↓↓↓

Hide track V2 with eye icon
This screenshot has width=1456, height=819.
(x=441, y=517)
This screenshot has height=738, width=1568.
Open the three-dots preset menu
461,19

↑↑↑

_PROBLEM DETAILS:_ In full and exactly as written, repeat the data.

_PROBLEM SOLUTION:_
Hide track V2 with eye icon
This screenshot has width=1456, height=819.
(x=441, y=517)
This screenshot has height=738, width=1568.
Open the three-dots preset menu
461,19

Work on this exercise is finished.